╭──

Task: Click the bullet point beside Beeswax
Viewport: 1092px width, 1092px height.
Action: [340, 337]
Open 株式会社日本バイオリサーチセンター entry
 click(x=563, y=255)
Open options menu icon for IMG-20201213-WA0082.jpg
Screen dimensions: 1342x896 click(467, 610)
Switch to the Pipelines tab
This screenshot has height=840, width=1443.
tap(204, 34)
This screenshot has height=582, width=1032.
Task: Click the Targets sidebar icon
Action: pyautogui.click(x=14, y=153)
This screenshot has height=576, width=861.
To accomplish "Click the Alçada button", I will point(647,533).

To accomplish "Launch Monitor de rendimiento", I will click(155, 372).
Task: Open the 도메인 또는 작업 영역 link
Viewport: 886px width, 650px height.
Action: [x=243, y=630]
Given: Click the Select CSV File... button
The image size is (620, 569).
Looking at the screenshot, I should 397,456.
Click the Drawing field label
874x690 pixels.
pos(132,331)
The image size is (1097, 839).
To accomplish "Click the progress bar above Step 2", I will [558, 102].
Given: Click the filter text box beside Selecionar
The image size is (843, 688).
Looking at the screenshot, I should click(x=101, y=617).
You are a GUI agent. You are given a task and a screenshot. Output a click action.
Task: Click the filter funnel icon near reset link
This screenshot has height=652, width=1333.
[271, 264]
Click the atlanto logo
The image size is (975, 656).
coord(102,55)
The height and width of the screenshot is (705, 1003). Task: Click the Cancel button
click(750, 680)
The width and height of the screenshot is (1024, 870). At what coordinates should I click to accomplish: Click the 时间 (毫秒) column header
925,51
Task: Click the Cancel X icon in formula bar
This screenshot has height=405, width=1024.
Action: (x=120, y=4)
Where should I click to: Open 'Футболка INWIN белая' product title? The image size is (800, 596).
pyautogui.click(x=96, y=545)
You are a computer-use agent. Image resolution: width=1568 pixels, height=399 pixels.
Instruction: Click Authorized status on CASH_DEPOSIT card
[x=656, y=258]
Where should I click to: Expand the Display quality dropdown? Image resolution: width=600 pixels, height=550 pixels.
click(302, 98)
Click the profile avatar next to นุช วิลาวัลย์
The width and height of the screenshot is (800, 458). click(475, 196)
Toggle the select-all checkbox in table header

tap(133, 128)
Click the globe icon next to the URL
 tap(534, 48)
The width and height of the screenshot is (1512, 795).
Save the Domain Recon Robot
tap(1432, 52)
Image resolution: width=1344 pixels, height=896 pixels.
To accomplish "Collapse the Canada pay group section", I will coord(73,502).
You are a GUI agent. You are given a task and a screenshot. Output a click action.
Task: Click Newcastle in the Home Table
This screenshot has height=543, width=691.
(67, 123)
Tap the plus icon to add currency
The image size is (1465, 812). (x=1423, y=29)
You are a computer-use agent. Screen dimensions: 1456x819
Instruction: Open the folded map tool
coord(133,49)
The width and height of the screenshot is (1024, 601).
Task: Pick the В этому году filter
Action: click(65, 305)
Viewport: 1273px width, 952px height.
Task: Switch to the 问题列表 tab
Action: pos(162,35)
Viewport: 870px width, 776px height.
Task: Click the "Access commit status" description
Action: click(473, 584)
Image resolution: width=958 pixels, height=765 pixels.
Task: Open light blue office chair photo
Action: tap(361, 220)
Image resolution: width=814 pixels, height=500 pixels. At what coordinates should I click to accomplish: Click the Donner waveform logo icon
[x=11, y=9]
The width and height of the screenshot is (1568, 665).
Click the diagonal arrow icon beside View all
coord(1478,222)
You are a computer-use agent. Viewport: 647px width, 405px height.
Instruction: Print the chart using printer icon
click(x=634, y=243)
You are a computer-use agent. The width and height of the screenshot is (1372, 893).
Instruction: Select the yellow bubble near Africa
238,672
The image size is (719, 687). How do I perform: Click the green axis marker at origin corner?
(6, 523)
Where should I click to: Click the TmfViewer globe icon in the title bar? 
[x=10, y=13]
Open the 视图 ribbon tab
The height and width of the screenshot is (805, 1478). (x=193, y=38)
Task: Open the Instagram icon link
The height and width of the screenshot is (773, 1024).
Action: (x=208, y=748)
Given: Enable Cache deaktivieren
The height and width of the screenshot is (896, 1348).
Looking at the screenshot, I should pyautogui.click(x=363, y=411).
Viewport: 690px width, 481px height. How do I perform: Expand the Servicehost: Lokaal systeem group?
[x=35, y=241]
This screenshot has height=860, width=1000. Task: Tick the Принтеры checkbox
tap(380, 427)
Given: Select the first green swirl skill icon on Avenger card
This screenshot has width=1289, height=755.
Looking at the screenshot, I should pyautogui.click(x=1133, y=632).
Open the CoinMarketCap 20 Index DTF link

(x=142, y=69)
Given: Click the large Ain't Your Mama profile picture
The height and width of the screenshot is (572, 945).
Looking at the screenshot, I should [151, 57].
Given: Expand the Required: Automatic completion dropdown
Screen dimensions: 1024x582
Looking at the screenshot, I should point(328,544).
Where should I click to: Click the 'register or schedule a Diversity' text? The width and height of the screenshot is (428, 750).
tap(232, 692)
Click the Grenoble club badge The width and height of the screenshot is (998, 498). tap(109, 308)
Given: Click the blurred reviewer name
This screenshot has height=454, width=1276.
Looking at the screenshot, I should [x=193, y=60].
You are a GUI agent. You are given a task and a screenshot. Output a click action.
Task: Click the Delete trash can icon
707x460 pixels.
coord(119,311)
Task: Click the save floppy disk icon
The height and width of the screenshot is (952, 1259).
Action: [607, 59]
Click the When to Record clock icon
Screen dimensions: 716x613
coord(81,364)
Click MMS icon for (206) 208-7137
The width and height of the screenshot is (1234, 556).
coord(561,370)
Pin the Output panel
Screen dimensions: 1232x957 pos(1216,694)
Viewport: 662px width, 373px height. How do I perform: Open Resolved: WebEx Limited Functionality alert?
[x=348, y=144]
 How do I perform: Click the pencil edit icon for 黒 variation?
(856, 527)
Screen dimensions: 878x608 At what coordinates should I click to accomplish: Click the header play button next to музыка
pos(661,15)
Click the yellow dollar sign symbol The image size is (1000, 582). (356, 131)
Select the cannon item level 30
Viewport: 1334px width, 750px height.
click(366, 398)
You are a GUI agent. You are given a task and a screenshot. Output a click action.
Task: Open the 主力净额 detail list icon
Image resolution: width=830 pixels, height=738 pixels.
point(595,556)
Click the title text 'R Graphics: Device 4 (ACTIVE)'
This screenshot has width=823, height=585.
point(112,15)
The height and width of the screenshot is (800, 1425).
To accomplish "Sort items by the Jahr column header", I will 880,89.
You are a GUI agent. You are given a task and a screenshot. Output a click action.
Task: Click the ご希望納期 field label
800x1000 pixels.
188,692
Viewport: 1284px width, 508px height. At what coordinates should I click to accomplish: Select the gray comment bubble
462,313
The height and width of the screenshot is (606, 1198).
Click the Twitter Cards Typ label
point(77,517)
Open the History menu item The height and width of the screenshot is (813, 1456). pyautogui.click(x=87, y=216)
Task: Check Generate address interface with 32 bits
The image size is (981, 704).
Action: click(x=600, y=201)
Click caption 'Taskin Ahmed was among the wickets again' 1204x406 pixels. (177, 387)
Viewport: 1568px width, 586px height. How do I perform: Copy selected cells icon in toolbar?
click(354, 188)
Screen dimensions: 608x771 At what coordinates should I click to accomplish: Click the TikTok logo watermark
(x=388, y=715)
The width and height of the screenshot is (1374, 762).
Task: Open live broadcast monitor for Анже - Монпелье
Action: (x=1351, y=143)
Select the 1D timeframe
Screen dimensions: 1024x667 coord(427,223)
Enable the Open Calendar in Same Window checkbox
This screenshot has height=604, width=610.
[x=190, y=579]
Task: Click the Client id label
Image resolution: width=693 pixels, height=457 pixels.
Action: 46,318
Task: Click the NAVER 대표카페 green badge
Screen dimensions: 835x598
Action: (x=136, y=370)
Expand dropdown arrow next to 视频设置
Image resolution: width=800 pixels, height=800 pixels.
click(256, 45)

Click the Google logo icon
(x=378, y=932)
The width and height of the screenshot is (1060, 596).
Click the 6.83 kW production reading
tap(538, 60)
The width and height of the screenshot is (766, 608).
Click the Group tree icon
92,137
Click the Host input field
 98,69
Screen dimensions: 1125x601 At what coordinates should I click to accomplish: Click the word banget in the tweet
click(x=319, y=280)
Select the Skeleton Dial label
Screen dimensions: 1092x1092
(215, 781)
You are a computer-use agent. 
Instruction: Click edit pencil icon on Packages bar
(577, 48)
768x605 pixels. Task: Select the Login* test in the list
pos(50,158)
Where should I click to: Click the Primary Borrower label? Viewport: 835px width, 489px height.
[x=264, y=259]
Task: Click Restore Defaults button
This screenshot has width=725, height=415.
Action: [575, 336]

╰──

• _Problem to solve_: Each line that mentions the string "computer" must be copied from the listing.

• _Response_:
You are a computer-use agent. Image resolution: width=1568 pixels, height=399 pixels.
You are a computer-use agent. Screen dimensions: 1456x819
You are a computer-use agent. Viewport: 647px width, 405px height.
You are a computer-use agent. The width and height of the screenshot is (1372, 893).
You are a computer-use agent. 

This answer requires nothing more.